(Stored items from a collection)
§ §

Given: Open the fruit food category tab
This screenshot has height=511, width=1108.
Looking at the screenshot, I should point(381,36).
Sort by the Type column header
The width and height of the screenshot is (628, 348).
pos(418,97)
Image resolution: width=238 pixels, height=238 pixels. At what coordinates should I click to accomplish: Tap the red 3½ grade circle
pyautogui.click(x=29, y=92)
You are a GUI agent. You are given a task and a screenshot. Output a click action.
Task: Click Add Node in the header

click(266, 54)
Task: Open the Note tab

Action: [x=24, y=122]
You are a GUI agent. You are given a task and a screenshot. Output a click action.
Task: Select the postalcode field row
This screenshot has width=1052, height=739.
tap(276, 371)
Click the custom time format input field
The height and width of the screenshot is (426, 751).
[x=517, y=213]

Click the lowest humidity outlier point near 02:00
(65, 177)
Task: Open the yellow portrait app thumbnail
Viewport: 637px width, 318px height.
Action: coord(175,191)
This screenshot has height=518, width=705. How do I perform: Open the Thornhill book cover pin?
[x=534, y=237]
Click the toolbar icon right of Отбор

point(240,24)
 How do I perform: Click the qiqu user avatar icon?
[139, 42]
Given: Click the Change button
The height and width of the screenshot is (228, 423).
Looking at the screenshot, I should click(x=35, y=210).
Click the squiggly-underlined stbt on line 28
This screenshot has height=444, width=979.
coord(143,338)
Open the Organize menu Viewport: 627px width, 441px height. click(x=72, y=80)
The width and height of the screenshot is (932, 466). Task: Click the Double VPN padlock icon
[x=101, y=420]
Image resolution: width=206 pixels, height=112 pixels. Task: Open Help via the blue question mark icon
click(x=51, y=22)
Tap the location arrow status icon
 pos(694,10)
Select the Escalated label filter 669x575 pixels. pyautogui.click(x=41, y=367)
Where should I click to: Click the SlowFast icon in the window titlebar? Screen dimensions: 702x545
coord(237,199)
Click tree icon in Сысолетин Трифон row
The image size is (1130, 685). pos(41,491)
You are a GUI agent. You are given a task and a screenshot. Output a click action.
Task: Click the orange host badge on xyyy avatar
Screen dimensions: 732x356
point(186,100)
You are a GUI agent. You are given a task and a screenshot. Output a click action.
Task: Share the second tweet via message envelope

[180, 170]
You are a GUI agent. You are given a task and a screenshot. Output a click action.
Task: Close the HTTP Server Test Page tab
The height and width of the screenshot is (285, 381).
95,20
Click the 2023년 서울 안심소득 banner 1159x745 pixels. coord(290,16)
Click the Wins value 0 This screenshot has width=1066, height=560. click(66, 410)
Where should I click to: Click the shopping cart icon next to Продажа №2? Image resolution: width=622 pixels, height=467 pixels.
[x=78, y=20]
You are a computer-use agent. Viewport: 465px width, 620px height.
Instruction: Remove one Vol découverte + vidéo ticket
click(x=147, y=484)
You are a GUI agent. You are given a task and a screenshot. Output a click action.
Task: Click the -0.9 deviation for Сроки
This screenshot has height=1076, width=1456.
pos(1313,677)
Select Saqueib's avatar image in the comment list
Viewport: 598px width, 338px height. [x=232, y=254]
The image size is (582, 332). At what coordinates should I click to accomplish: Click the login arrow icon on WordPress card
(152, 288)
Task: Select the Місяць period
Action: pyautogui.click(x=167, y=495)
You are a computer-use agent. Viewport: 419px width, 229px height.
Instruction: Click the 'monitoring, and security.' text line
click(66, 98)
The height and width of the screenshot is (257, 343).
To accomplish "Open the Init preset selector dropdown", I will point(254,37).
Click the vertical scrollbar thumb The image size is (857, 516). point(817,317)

§ §

WHAT THE EXERCISE ASKS: Would you please give the data above again, exactly as it appears?

SOLUTION TO THIS TASK:
Given: Open the fruit food category tab
This screenshot has height=511, width=1108.
Looking at the screenshot, I should point(381,36).
Sort by the Type column header
The width and height of the screenshot is (628, 348).
pos(418,97)
Image resolution: width=238 pixels, height=238 pixels. At what coordinates should I click to accomplish: Tap the red 3½ grade circle
pyautogui.click(x=29, y=92)
You are a GUI agent. You are given a task and a screenshot. Output a click action.
Task: Click Add Node in the header

click(266, 54)
Task: Open the Note tab

Action: [x=24, y=122]
You are a GUI agent. You are given a task and a screenshot. Output a click action.
Task: Select the postalcode field row
This screenshot has width=1052, height=739.
tap(276, 371)
Click the custom time format input field
The height and width of the screenshot is (426, 751).
[x=517, y=213]

Click the lowest humidity outlier point near 02:00
(65, 177)
Task: Open the yellow portrait app thumbnail
Viewport: 637px width, 318px height.
Action: coord(175,191)
This screenshot has height=518, width=705. How do I perform: Open the Thornhill book cover pin?
[x=534, y=237]
Click the toolbar icon right of Отбор

point(240,24)
 How do I perform: Click the qiqu user avatar icon?
[139, 42]
Given: Click the Change button
The height and width of the screenshot is (228, 423).
Looking at the screenshot, I should click(x=35, y=210).
Click the squiggly-underlined stbt on line 28
This screenshot has height=444, width=979.
coord(143,338)
Open the Organize menu Viewport: 627px width, 441px height. click(x=72, y=80)
The width and height of the screenshot is (932, 466). Task: Click the Double VPN padlock icon
[x=101, y=420]
Image resolution: width=206 pixels, height=112 pixels. Task: Open Help via the blue question mark icon
click(x=51, y=22)
Tap the location arrow status icon
 pos(694,10)
Select the Escalated label filter 669x575 pixels. pyautogui.click(x=41, y=367)
Where should I click to: Click the SlowFast icon in the window titlebar? Screen dimensions: 702x545
coord(237,199)
Click tree icon in Сысолетин Трифон row
The image size is (1130, 685). pos(41,491)
You are a GUI agent. You are given a task and a screenshot. Output a click action.
Task: Click the orange host badge on xyyy avatar
Screen dimensions: 732x356
point(186,100)
You are a GUI agent. You are given a task and a screenshot. Output a click action.
Task: Share the second tweet via message envelope

[180, 170]
You are a GUI agent. You are given a task and a screenshot. Output a click action.
Task: Close the HTTP Server Test Page tab
The height and width of the screenshot is (285, 381).
95,20
Click the 2023년 서울 안심소득 banner 1159x745 pixels. coord(290,16)
Click the Wins value 0 This screenshot has width=1066, height=560. click(66, 410)
Where should I click to: Click the shopping cart icon next to Продажа №2? Image resolution: width=622 pixels, height=467 pixels.
[x=78, y=20]
You are a computer-use agent. Viewport: 465px width, 620px height.
Instruction: Remove one Vol découverte + vidéo ticket
click(x=147, y=484)
You are a GUI agent. You are given a task and a screenshot. Output a click action.
Task: Click the -0.9 deviation for Сроки
This screenshot has height=1076, width=1456.
pos(1313,677)
Select Saqueib's avatar image in the comment list
Viewport: 598px width, 338px height. [x=232, y=254]
The image size is (582, 332). At what coordinates should I click to accomplish: Click the login arrow icon on WordPress card
(152, 288)
Task: Select the Місяць period
Action: pyautogui.click(x=167, y=495)
You are a computer-use agent. Viewport: 419px width, 229px height.
Instruction: Click the 'monitoring, and security.' text line
click(66, 98)
The height and width of the screenshot is (257, 343).
To accomplish "Open the Init preset selector dropdown", I will point(254,37).
Click the vertical scrollbar thumb The image size is (857, 516). point(817,317)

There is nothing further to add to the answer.